**Task prompt:** Copy verbatim the passage of the article on the Tel Aviv bombing that runs from "The latest attack, condemned" up to and including "the bombing yesterday.".
━━━━━ Selected text
Warren Christopher, the Secretary of State, yesterday cut short a visit to the Caribbean to chair an emergency session of President Clinton's national security advisers on the crisis in Israel, convened before yesterday's bombing in Tel Aviv.

The latest attack, condemned by President Clinton as "a senseless act of violence against innocent people", has stunned and dismayed the Administration, leaving it few options to prevent the unravelling of a Middle East peace process in which Washington has invested so much time, diplomatic energy and prestige.

Speaking during a campaign trip to Michigan, Mr Clinton urged Israelis to "fight for peace", and reject the "division and conflict" which were the goals of extremists on all sides, Jewish and Arab alike. But those exhortations will be hard to translate into reality - as shown by the jeers that rained upon the head of Martin Indyk, the US Ambassador to Israel, as he visited the scene of the bombing yesterday.

In practice there seems little the US can do. According to a White House spokesman, the meeting of Mr Christopher, the Defence Secretary William Perry, the CIA director John Deutch, and Anthony Lake, Mr Clinton's national security adviser, would examine "ways of assisting the Israelis". Among those means, presumably, is the use of US intelligence to help track down members of Hamas and other splinter Palestinian terrorist groups.

Beyond that, Washington will lean on Arab states in the region to give neither succour nor shelter to the terrorists, who some experts believe may be based not in the PLO- administered Gaza strip or West Bank but outside Israel altogether, perhaps in Jordan or Lebanon - in the latter case with the tacit consent of Syria.

It was not immediately clear what impact the Tel Aviv bombing will have on the bilateral talks between Israel and Syria, taking place on an estate outside Washington. Even before the latest spate of attacks - four now in nine days - the mid- level discussions had been stalled, as Damascus appeared to be waiting for the outcome of Israel's elections on 29 May. The Administration fears the bombings could hand victory to the right-wing Likud party, opposed to a peace deal on terms thus far accepted by the Labour Prime Minister, Shimon Peres.
━━━━━━━━━━
━━━━━ Stored rows
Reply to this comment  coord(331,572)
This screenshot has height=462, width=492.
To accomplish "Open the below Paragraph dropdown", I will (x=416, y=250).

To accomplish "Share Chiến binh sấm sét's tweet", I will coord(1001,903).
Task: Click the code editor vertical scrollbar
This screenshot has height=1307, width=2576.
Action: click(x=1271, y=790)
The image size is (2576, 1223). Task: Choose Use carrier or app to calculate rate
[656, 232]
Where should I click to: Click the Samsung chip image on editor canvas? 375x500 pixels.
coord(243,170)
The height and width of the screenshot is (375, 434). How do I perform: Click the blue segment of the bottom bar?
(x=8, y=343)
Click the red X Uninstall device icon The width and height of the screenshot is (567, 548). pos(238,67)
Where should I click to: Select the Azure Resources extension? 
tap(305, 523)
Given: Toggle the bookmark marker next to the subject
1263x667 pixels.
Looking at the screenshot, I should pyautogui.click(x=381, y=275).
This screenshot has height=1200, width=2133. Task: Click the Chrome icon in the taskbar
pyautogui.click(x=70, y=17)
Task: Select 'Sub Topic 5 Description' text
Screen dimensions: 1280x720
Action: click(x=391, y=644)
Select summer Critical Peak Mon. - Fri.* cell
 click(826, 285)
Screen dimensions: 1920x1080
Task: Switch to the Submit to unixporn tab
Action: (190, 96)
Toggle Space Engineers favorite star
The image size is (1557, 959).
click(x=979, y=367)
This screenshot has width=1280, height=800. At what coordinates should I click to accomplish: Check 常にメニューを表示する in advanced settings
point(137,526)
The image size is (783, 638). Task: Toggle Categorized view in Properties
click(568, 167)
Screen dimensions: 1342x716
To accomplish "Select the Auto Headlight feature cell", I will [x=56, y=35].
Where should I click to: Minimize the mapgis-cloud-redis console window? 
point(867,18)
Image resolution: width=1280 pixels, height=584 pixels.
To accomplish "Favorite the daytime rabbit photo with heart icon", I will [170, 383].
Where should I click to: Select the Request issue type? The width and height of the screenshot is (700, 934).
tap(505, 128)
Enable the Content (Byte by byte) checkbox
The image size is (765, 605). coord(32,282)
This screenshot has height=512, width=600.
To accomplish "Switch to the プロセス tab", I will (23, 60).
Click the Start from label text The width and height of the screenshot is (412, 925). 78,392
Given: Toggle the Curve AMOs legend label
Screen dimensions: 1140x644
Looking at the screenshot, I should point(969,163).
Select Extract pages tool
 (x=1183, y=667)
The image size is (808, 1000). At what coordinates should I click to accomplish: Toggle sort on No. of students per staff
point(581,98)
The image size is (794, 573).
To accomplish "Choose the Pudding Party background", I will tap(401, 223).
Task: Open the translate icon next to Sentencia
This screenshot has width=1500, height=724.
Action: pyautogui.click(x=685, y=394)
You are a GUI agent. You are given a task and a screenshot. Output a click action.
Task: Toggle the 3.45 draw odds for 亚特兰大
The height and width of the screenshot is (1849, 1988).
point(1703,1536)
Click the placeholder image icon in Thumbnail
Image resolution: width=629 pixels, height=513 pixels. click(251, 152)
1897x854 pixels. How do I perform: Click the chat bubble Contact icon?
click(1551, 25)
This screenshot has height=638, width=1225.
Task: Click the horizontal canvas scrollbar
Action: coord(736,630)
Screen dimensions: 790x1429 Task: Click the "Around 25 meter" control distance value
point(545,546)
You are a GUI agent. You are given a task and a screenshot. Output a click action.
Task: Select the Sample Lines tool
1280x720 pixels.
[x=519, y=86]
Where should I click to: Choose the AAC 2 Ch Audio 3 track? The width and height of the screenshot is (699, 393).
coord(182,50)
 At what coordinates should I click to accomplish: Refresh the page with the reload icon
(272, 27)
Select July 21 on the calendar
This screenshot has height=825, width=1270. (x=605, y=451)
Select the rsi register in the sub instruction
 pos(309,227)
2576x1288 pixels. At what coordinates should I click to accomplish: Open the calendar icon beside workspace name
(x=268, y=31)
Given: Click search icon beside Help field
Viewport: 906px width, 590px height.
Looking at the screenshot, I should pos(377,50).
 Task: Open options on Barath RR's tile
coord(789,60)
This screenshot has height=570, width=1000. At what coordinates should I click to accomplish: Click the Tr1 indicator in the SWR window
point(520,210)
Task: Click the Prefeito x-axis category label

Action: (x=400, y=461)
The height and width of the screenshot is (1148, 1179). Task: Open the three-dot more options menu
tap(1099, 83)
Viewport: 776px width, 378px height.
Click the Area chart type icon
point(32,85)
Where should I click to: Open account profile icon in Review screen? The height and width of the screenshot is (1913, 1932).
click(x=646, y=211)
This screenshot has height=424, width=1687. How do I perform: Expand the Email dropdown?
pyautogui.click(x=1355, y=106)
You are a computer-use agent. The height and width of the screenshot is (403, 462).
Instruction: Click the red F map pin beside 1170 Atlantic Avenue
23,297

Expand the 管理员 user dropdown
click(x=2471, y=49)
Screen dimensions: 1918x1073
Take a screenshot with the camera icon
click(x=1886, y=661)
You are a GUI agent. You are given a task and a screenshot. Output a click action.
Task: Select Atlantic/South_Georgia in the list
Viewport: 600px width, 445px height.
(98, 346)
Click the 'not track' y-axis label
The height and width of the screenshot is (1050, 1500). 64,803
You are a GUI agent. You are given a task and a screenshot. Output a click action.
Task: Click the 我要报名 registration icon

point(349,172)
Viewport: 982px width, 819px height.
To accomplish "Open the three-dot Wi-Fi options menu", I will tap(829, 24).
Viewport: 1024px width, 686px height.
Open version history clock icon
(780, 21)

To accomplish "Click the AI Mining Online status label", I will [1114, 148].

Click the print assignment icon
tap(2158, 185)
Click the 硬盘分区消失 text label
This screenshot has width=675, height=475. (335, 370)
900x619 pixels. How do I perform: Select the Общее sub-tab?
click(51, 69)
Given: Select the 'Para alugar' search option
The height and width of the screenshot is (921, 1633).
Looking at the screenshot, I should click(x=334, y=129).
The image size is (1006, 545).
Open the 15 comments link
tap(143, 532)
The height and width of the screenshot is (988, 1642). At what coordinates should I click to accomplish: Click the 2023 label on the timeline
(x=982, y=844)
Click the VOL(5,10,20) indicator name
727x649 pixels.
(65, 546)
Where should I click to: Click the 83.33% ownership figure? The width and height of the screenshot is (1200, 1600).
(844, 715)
━━━━━━━━━━
**Expected answer:**
The latest attack, condemned by President Clinton as "a senseless act of violence against innocent people", has stunned and dismayed the Administration, leaving it few options to prevent the unravelling of a Middle East peace process in which Washington has invested so much time, diplomatic energy and prestige.

Speaking during a campaign trip to Michigan, Mr Clinton urged Israelis to "fight for peace", and reject the "division and conflict" which were the goals of extremists on all sides, Jewish and Arab alike. But those exhortations will be hard to translate into reality - as shown by the jeers that rained upon the head of Martin Indyk, the US Ambassador to Israel, as he visited the scene of the bombing yesterday.